_Challenge:_
Show each line of the entries below that contains the string "height". Case counts.

_Records for the exercise:_
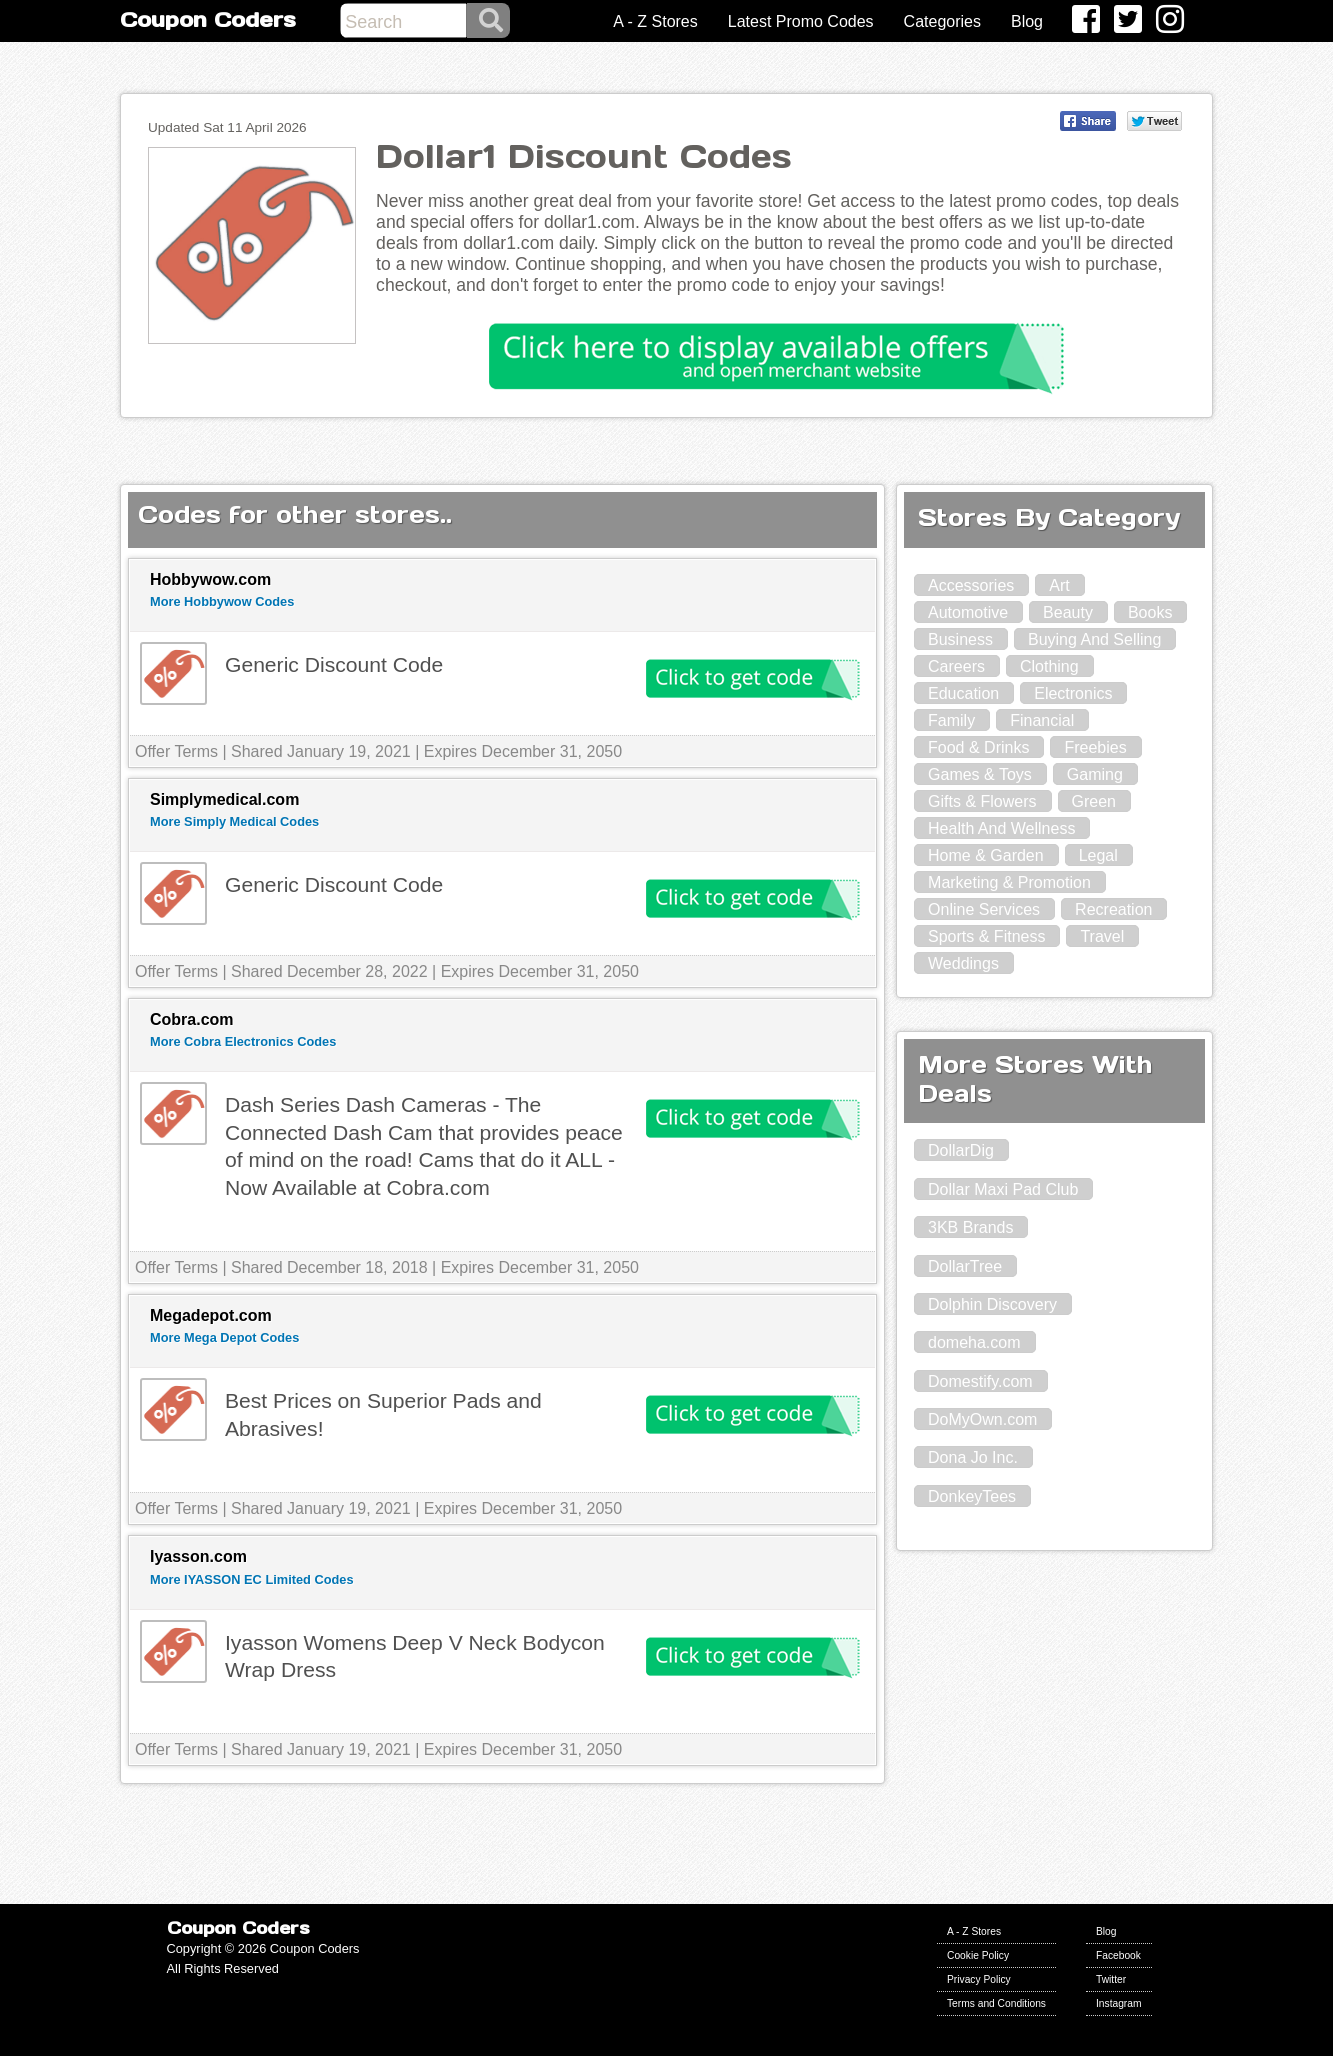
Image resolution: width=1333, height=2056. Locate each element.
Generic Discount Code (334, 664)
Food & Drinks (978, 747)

* * *

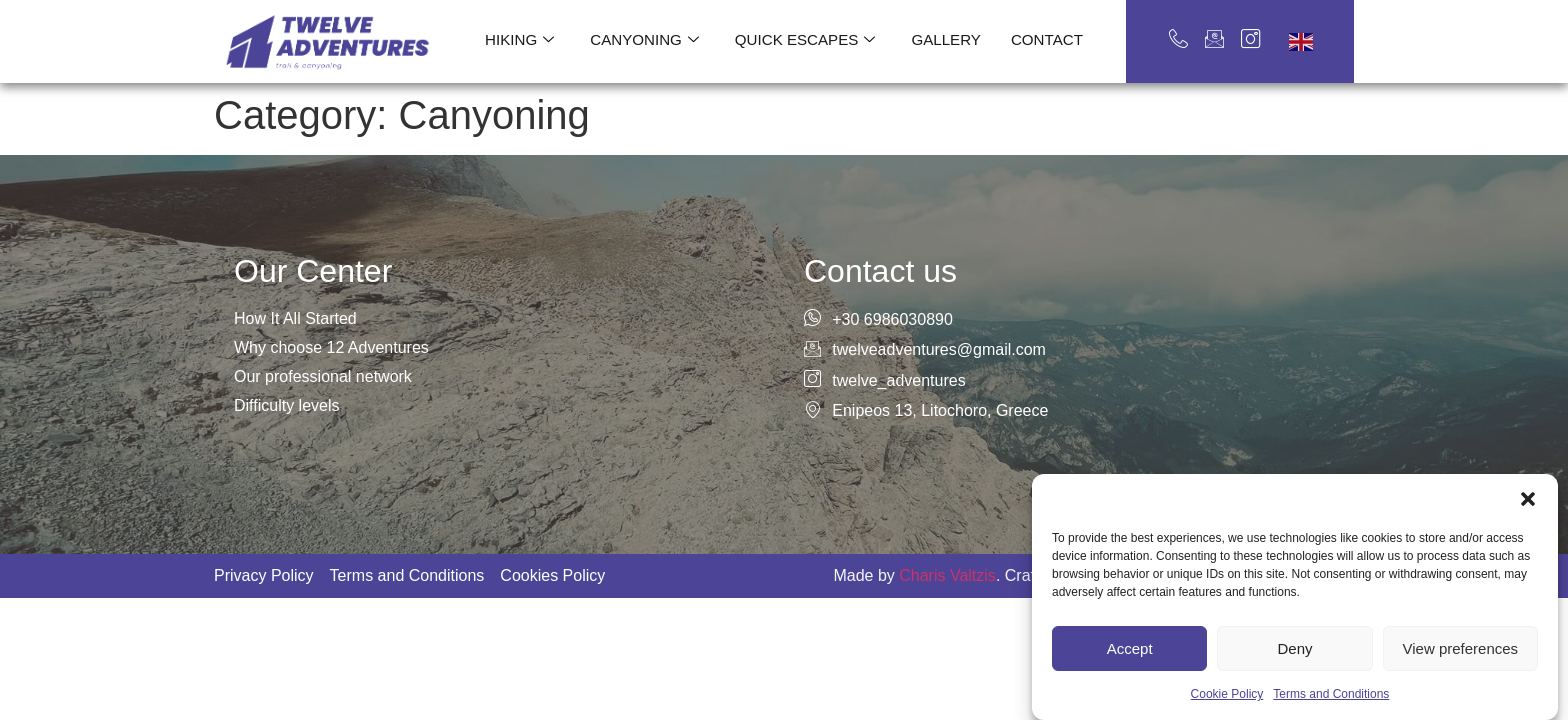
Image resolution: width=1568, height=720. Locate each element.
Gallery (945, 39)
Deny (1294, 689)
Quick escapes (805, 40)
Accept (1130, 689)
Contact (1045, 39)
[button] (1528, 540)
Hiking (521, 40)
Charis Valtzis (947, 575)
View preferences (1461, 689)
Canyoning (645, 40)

* * *

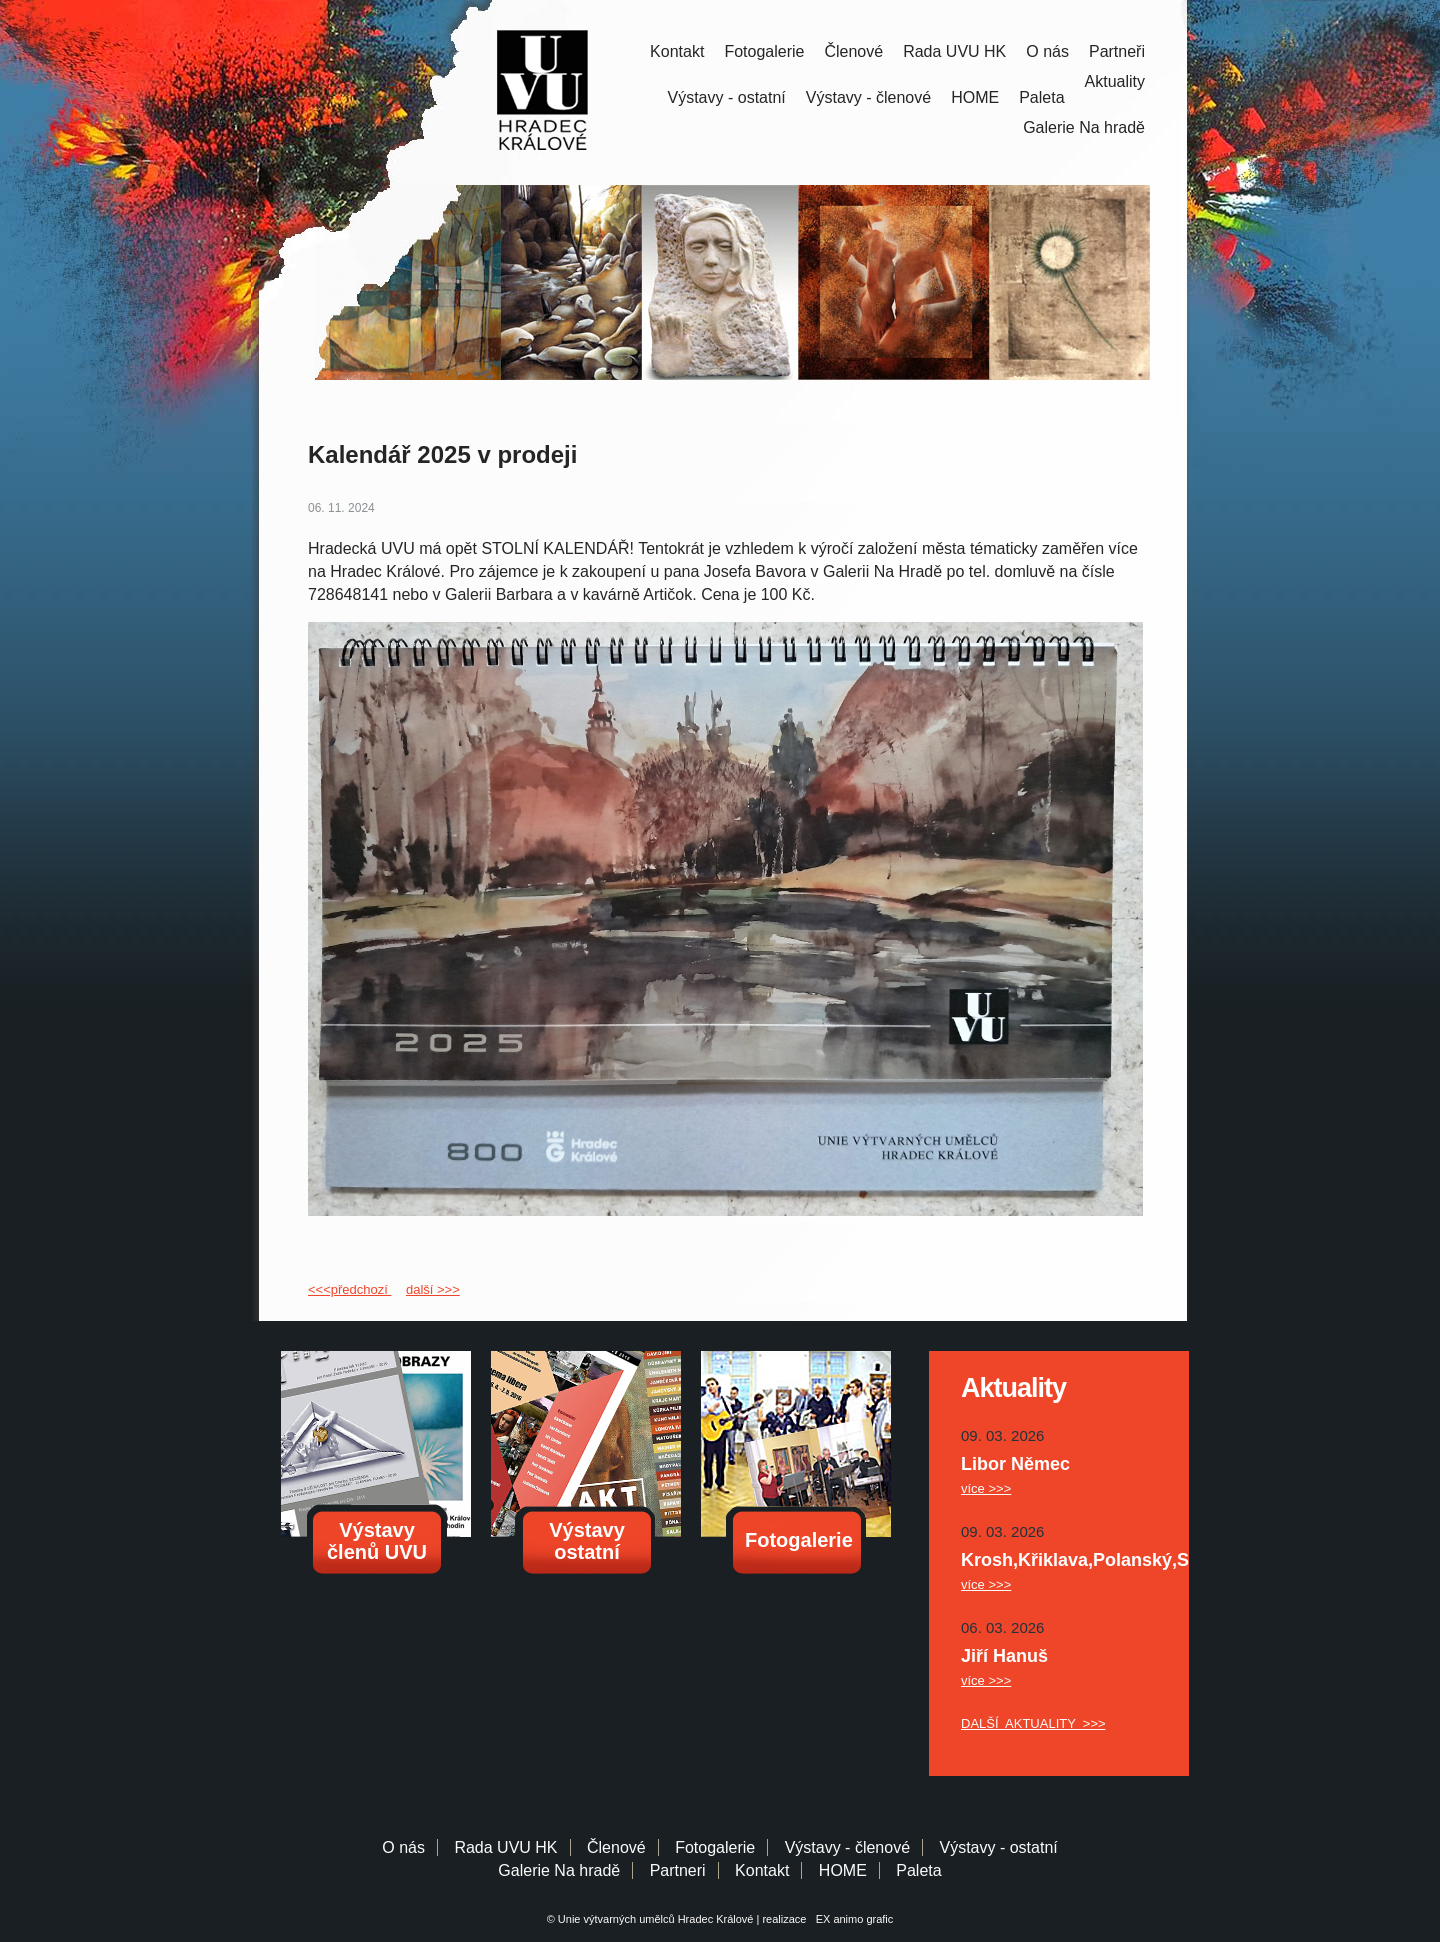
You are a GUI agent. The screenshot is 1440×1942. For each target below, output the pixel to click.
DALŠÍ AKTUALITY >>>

_Exercise answer:_
Image resolution: width=1333, height=2056. Locate each element.
Image resolution: width=1568, height=720. Locate each element.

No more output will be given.